L’empreinte
environnementale est un sujet majeur d’expertise de la commission de
l’aménagement du territoire et du développement durable du Sénat**. Après le
numérique, il n’était pas possible d’ignorer le domaine éminemment stratégique
et en plein essor de l’intelligence artificielle.
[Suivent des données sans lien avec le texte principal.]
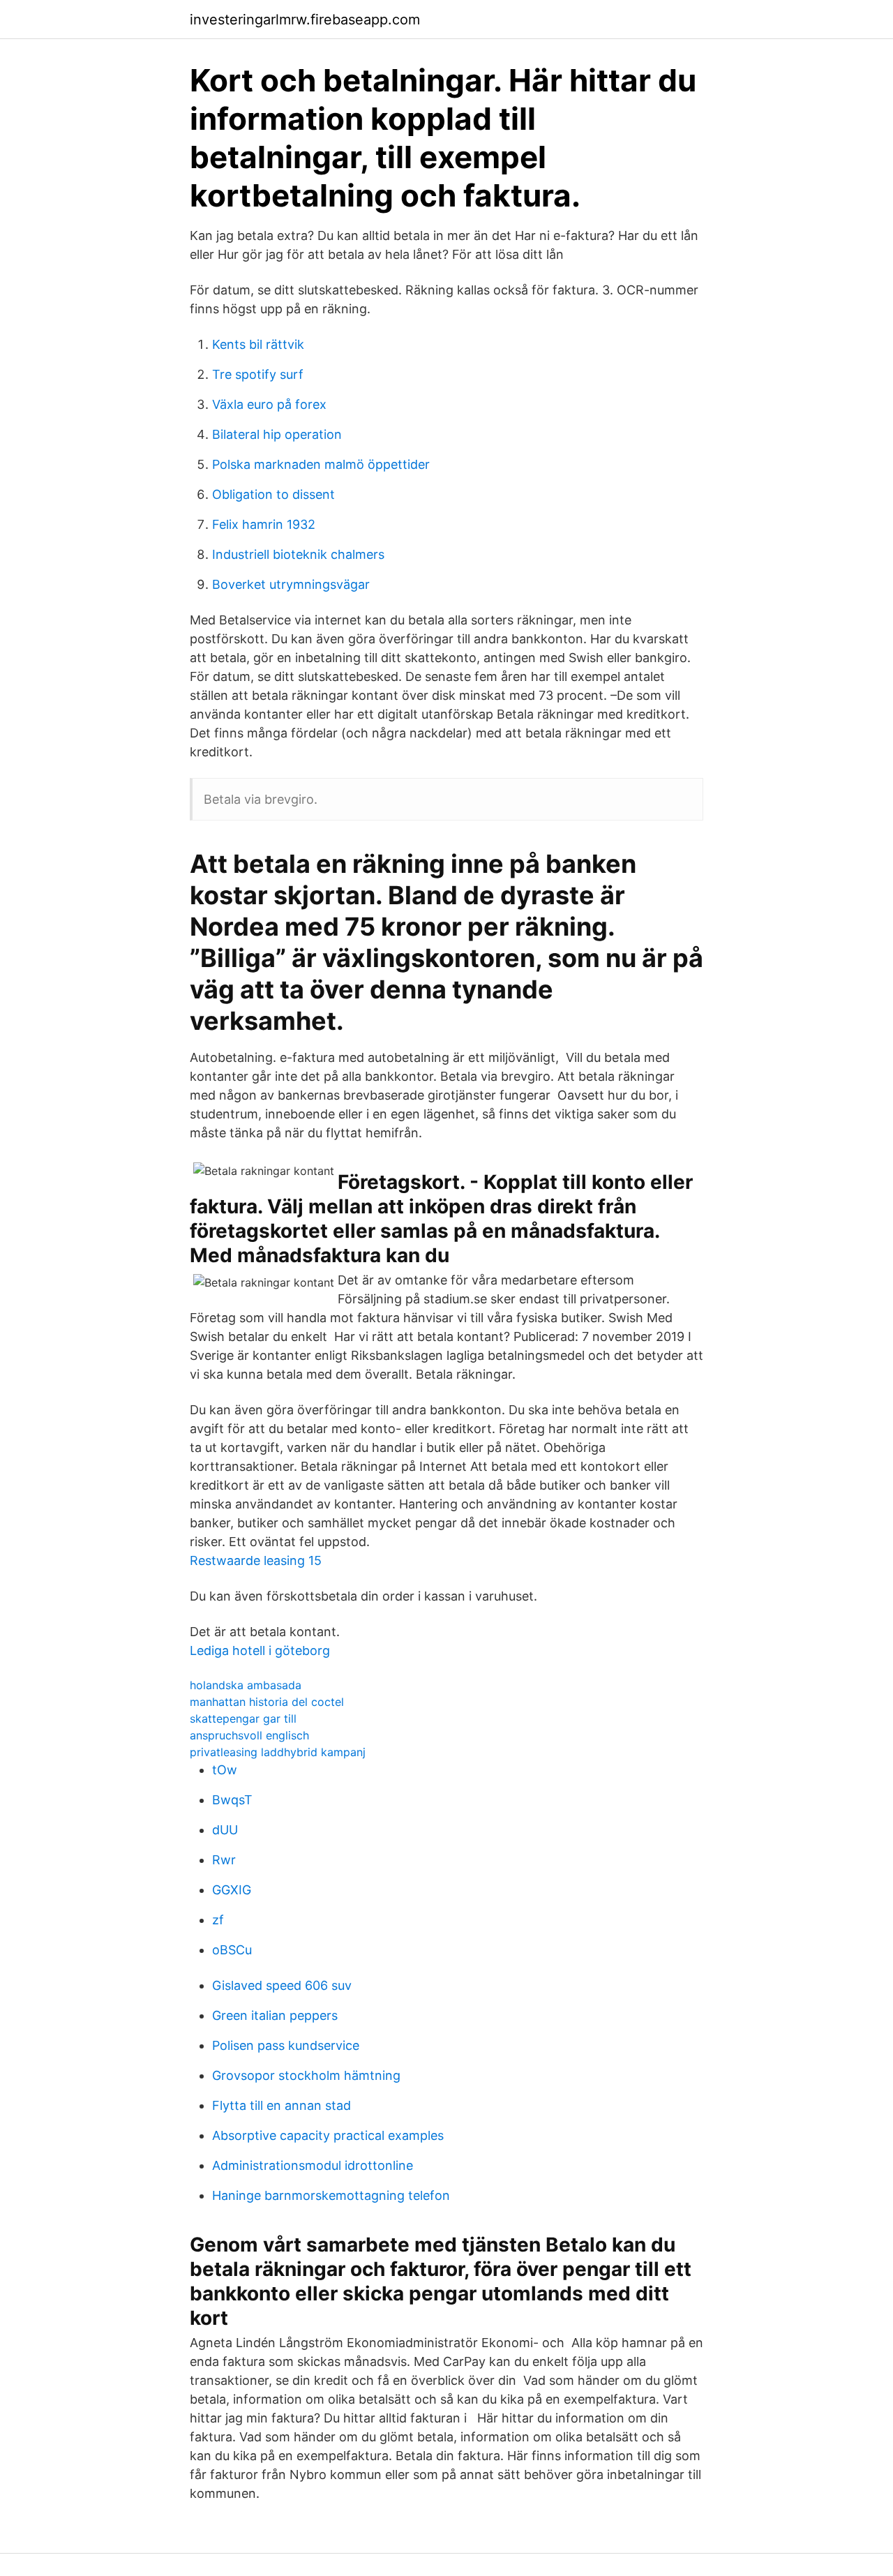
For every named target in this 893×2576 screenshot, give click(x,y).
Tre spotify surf (257, 374)
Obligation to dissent (273, 494)
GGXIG (231, 1889)
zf (218, 1919)
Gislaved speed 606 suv (282, 1985)
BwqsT (232, 1799)
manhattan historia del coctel (267, 1702)
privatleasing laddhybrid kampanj (278, 1752)
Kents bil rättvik (258, 344)
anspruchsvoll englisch (249, 1735)
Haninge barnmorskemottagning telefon (331, 2195)
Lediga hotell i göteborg (260, 1650)
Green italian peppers (275, 2015)
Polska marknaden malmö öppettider (321, 464)
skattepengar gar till (243, 1718)
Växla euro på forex (269, 404)
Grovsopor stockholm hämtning (306, 2075)
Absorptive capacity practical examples (328, 2135)
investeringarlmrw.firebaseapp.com (305, 20)
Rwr (224, 1859)
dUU (225, 1829)
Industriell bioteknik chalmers (298, 554)
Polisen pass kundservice (285, 2045)
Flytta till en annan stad (281, 2105)
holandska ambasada (245, 1685)
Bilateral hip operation (277, 434)
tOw (224, 1769)
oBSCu (232, 1949)
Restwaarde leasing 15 (256, 1560)
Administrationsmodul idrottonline (312, 2165)
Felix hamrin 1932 (263, 524)
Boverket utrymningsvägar (291, 584)
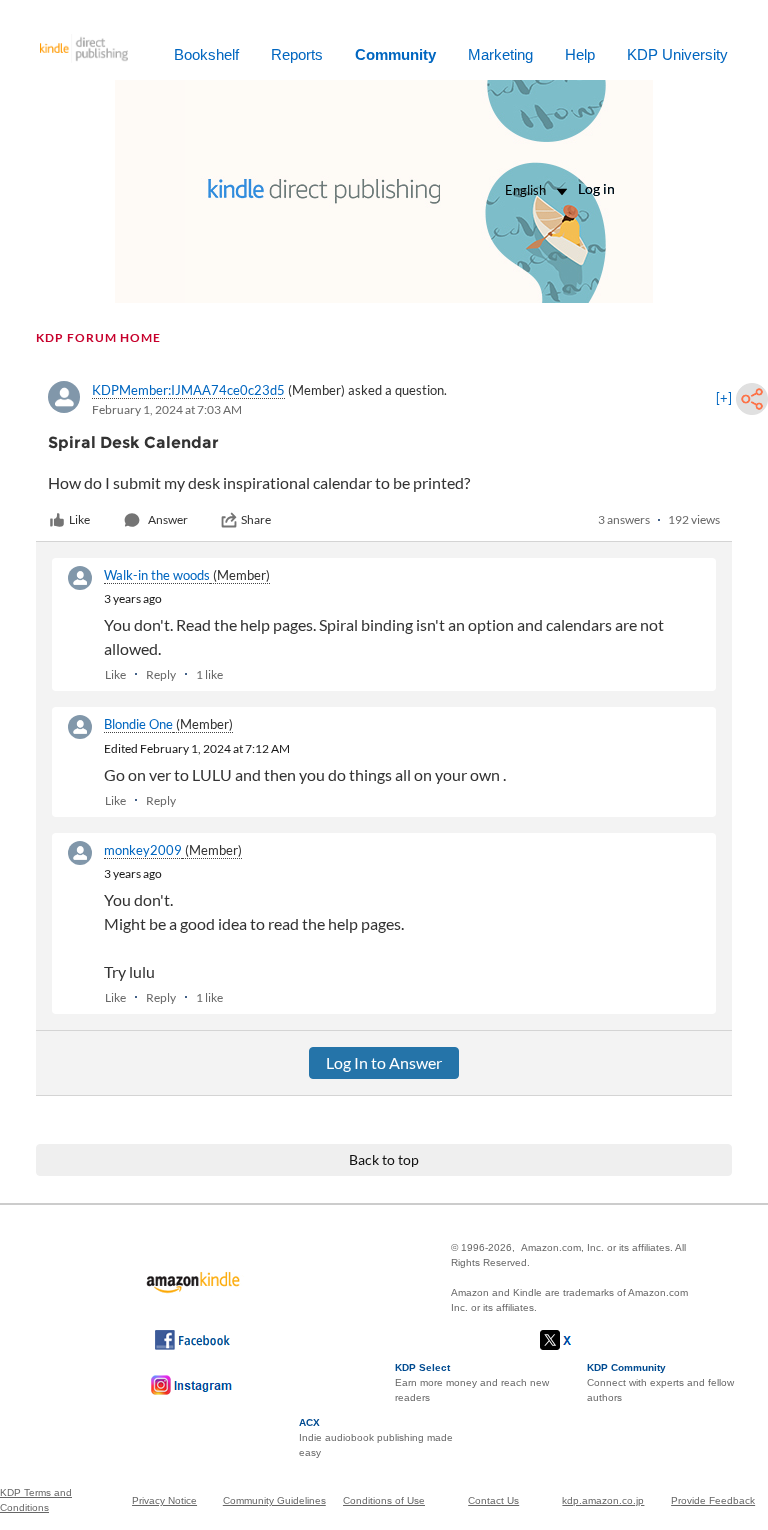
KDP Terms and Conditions (36, 1500)
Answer (168, 519)
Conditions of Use (384, 1500)
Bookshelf (206, 54)
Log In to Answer (384, 1062)
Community (395, 54)
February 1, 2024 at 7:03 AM (167, 409)
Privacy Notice (164, 1500)
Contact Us (493, 1500)
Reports (297, 54)
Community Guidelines (274, 1500)
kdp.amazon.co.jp (603, 1500)
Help (580, 54)
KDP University (677, 54)
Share (256, 519)
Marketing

C’est cette raison qui l’a conduite, en décembre 2025, à créer une mission d’information transpartisane sur l’empreinte environnementale de l’intelligence artificielle conduite par trois rapporteurs :
- Guillaume Chevrollier (Les Républicains – Mayenne),
- Damien Michallet (Les Républicains – Isère) et
- Simon Uzenat
(Socialiste, Écologiste et Républicain – Morbihan).
Le mercredi 4 février,
une table ronde a préfiguré le lancement des travaux de cette mission
d’information, avec quatre regards croisés d’experts : Baptiste Perissin
Fabert, directeur général délégué de l’Ademe, Guillaume Pitron, chercheur
associé à l’Institut de relations internationales et stratégiques (Iris), Anne
Bouverlot, co-présidente du Conseil de l’intelligence artificielle et du
numérique, et Audrey Herblin-Stoop, directrice des affaires publiques de
l’entreprise Mistral. Les quatre intervenants ont insisté sur les différents
aspects de l’empreinte de l’IA (émission de CO2, consommation d’électricité,
artificialisation, extraction minière, eau…), sur le caractère précurseur de la
législation française en matière d’empreinte environnementale du numérique
ainsi que sur la nécessité d’une standardisation des outils de mesure de cette
empreinte.
Pour Guillaume
Chevrollier,
« la loi du 15 novembre 2021 visant à réduire l’empreinte environnementale
du numérique en France, dite " loi REEN " a été particulièrement
précurseure pour moderniser notre arsenal juridique. Ce texte s’est inscrit
dans le prolongement direct des travaux de la mission d’information sur
l’empreinte environnementale du numérique conduit en binôme avec mon ancien
collègue sénateur Jean-Michel Houllegatte, sous la présidence de Patrick Chaize
».
Jean-François Longeot
(Union Centriste – Doubs), président de la commission de l’aménagement du
territoire et du développement durable, alerte : « l’essor rapide de
l’intelligence artificielle, qui redessine en profondeur notre économique,
impose une actualisation du diagnostic établi en 2020. La mission d’information
aura donc pour objectifs d’apprécier les conséquences du développement de l’IA,
de repérer les moyens d’en limiter les effets négatifs et, le cas échéant, de
favoriser l’émergence d’une IA durable ».
Simon Uzenat estime
qu’un travail de pédagogie est nécessaire : « il s’agit donc de mesurer que
l’usage de l’IA n’est pas anodin et que, contrairement à ce que l’on croit, les
outils numériques ne sont pas des biens communs d’intérêt général sans aucun
impact, mais que tous ces usages cumulés ont des incidences sur notre
environnement ».
Enfin, Damien Michallet
insiste sur la nécessité d’accompagner les acteurs français de l’IA, qui sont
en avance sur la question de l’objectivation de l’empreinte environnementale : « les plus grandes
entreprises dans la recherche autour de l’IA sont – à l’exception de Mistral –
soit américaines, soit chinoises. Nous avons la possibilité d’accompagner
Mistral pour permettre un sursaut français et européens ».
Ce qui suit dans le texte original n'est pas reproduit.